Katherine Herrick is a leader at Raytheon, one of the top engineering and defense firms in the country.
How did Herrick (BSE MSE PhD, Electrical Engineering, 1993 1995 2000), Senior Fellow and Chief Engineer at Raytheon, become a leader at a leading company?
Along with her own engineering prowess and hard work, she did it with the help of mentors. From them, she learned both engineering principles and life skills, and ultimately, the importance of supporting and advocating for younger engineers.
Now, she herself wants to give back to the next generation of engineers.
Her father, Don Herrick (MSE, Electrical Engineering and Math, 1975), taught engineering in college, and brought Katherine along to his classes when she was in grade school. She often answered questions his students could not – with a little help.
At the start of class, Don would tell Katherine to remember an answer, like “Bessel functions.”
“I would sit all nervous, thinking, ‘Bessel functions, Bessel functions,’” Katherine recalls. “He would call on the class with a question, and no one would answer. He would say, ‘Katherine, do you know the answer?’ And I would finally get to say: ‘Bessel function.’ The whole class would fall out of their seats laughing.”
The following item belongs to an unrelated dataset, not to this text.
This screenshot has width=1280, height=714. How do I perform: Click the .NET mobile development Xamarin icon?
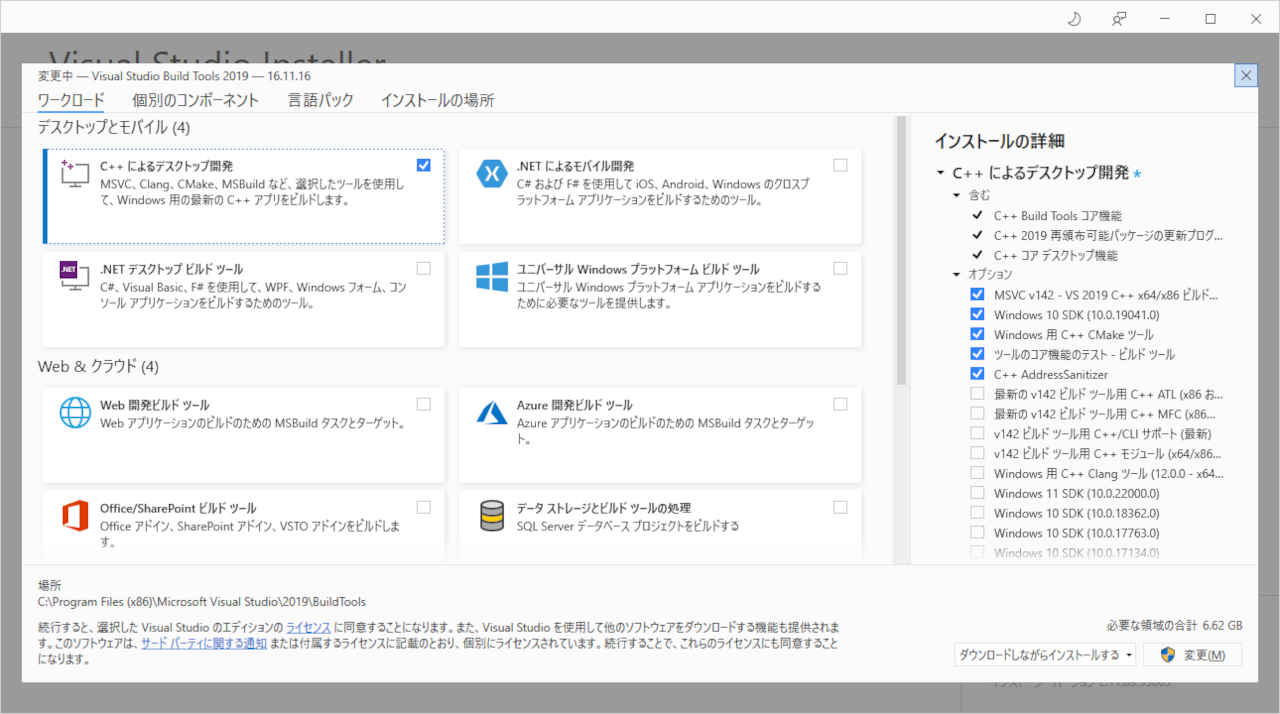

These early, enjoyable experiences with both electrical engineering and higher education set Herrick on a trajectory to lead others, and, of course, learn about Bessel functions.
Following the experiences in her father’s classes, Herrick’s next formative engineering experience came from an undergraduate research opportunity she found while taking an introductory electromagnetics class. The summer position, which was located in the Radiation Lab (Radlab), allowed her to work closely with graduate students and directly under a professor, Linda Katehi.
We were known as the ‘Michigan Mafia’ because we won all of the student awards. Katherine Herrick, Raytheon
“It was a great way to understand if I might like graduate school,” says Herrick. “In undergrad classes, it can be hard to see how concepts are applied. Seeing how the theories were applied in the Radlab really sparked all my future study.”
Herrick decided on graduate school and joined Katehi’s research group working on microwave and millimeter-wave micromachined circuits for communications applications.
She recalls attending the IEEE Microwave Theory and Techniques Society (MTT-S) International Microwave Symposium with Katehi’s group and other Radlab members.
“We were known as the ‘Michigan Mafia’ because we won all of the student awards,” says Herrick. She added to Michigan’s reputation, winning a student paper award the first time that she presented.
“For me to have won that award so quickly is a credit to Linda Katehi,” Herrick says. “We rehearsed, made sure the facts were right, and checked that the writing was spot on. She taught us life skills, not just electromagnetics.”
“I can’t thank Linda enough,” Herrick continues. “She was a fierce supporter of her students, a clear advocate for women, and she really took the time to help you feel that you could accomplish your goals.”
During this time, Herrick also learned the power of a confident answer. When preparing for qualifying exams, her colleague gave a strong answer to a question. Herrick hesitantly gave a different answer, though one she thought true.
“I was actually correct,” Herrick says. “They said that my colleague was totally wrong, but he sounded good.” From this, Herrick learned to be more confident, even when all the facts or data are not available, or when she is the sole female voice.
Her graduate work continues to be relevant with emerging technologies, including 5G cell phone networks and automotive radar.
After Michigan, Herrick began her lifelong career at Raytheon. In her current role, she serves as Program Manager and Chief Engineer. In the past, she has led groups to help determine future directions in innovation and research within the company.
I can spot Michigan alumni from their work Katherine Herrick, Raytheon
When first interviewing at Raytheon, she believes an important differentiator between her and other candidates was her actual fabrication experience in a solid-state clean room.
Another differentiator that continues to reap benefits for Herrick is her doctoral degree itself.
“A lot of my colleagues went into academia. With a PhD in industry, you can come in to a company at a higher level, at a higher pay grade, and advance to higher technical roles faster.”
Now hiring for Raytheon herself, Herrick sees firsthand the caliber of students that come from Michigan. “I can spot Michigan alumni from their work,” she says. “They have a pride in accomplishment and they care about what they are doing.”
With her father and PhD advisor setting the example of paying it forward, Herrick believes in helping those who are younger that need support.
She gives back to the Department by serving on the ECE Council, an advisory group that helps with key priorities of Michigan ECE. She hopes to help students understand how their research positively impacts society, as well as help them find satisfying careers, especially at Raytheon.
Herrick also participates in her daughter’s afterschool STEM club. She teaches the children how to find something they’re passionate about, and how to confidently turn that passion into action.
For college students, she recommends students seek out mentors from the alumni base, as its large support network is full of willing advisors.
“The best part about being an engineer is the ability to be innovative, creative, and make an impact,” says Herrick, who has proven there are many ways to make an impact.